• AIM OF THE TASK
Write the next part of the text on guinea pig diet and vitamin C, continuing after its last sentence.

• EXTRACT PROVIDED
The Vitamin C Factor: Why It's a Daily Must
This deserves its own section. Humans, primates, and guinea pigs are some of the few mammals that can't make their own vitamin C (ascorbic acid). A deficiency causes scurvy—symptoms include lethargy, rough coat, swollen joints, and dental problems.
Their daily requirement is about 10-30 mg per pig. How to hit that target?
- Fresh Veggies High in C: A few strips of bell pepper cover most of it.
- Quality Pellets: They provide a stable base, but the vitamin C degrades after the bag is opened. Use pellets within 90 days of opening and store them in a cool, dark place.
- Supplementation (if needed): If a pig is ill, stressed, or not eating well, a vet may recommend a liquid vitamin C supplement designed for guinea pigs. Never add drops to their water—it alters the taste and they may drink less, and the vitamin breaks down quickly in light. The Ohio State University Veterinary Medical Center has good information on small pet nutrition that underscores this point.
Human vitamin C tablets or multivitamins are not appropriate—the dosage is wrong and they may contain other ingredients that are harmful.
Common Questions About What Guinea Pigs Eat
Here are the real-world questions I get asked all the time.

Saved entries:
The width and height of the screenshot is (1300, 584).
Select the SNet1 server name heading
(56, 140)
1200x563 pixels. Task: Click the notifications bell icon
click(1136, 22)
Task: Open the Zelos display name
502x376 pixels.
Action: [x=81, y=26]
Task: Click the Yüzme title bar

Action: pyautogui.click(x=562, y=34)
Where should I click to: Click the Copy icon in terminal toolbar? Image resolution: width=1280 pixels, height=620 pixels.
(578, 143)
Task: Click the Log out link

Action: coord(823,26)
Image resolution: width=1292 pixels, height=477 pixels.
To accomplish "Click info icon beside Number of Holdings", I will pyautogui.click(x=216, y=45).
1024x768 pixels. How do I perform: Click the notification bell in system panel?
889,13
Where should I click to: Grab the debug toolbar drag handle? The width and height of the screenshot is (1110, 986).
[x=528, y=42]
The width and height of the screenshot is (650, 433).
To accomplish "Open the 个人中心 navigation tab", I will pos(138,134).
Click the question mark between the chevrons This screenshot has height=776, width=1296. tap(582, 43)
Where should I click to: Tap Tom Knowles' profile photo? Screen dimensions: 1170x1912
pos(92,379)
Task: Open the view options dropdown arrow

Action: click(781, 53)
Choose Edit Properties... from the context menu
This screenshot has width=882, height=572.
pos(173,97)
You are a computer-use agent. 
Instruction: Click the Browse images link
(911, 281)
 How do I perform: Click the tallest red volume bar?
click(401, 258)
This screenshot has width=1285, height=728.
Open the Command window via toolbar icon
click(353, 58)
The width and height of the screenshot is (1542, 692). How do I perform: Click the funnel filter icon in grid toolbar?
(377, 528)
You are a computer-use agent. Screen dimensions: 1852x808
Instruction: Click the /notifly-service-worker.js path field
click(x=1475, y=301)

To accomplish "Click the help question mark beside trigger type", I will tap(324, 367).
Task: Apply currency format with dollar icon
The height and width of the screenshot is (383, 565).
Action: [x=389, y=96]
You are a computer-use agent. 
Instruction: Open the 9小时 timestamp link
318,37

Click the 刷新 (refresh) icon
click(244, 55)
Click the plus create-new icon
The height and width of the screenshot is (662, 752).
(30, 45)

• RESULT
Can I give my guinea pig treats from the pet store?
Be very skeptical. Most commercial "treats"—yogurt drops, seed sticks, honey-coated things—are terrible. They're packed with sugar, dairy, and artificial junk. The best treat is a sprig of fresh parsley or a slice of bell pepper. If you must buy a treat, look for a simple, dried herb or flower mix (like rose hips or dandelion leaves) with no additives.
My guinea pig eats its own poop. Is that normal?
Yes, completely normal and essential! They produce two types of droppings. The hard, round ones you see everywhere. They also produce special, soft, nutrient-rich droppings called "cecotropes" directly from their cecum. They eat these directly from their bottom to re-ingest vital nutrients like B vitamins and fiber. It's a crucial part of their digestion. Don't stop them.
How do I switch my guinea pig to a healthier diet?
Slowly. If your pig is used to a pellet-heavy diet or bad treats, switch over 1-2 weeks. Start by reducing the old pellets bit by bit while increasing the hay. Introduce one new vegetable at a time, in a small amount. A sudden switch can cause serious digestive upset.
What about feeding timings?
Hay and water should be available 24/7. I give pellets in the morning. The fresh veggie cup is the evening event—it gives them something to look forward to and mimics natural foraging behavior as the day winds down.
Where can I find reliable nutritional data for vegetables?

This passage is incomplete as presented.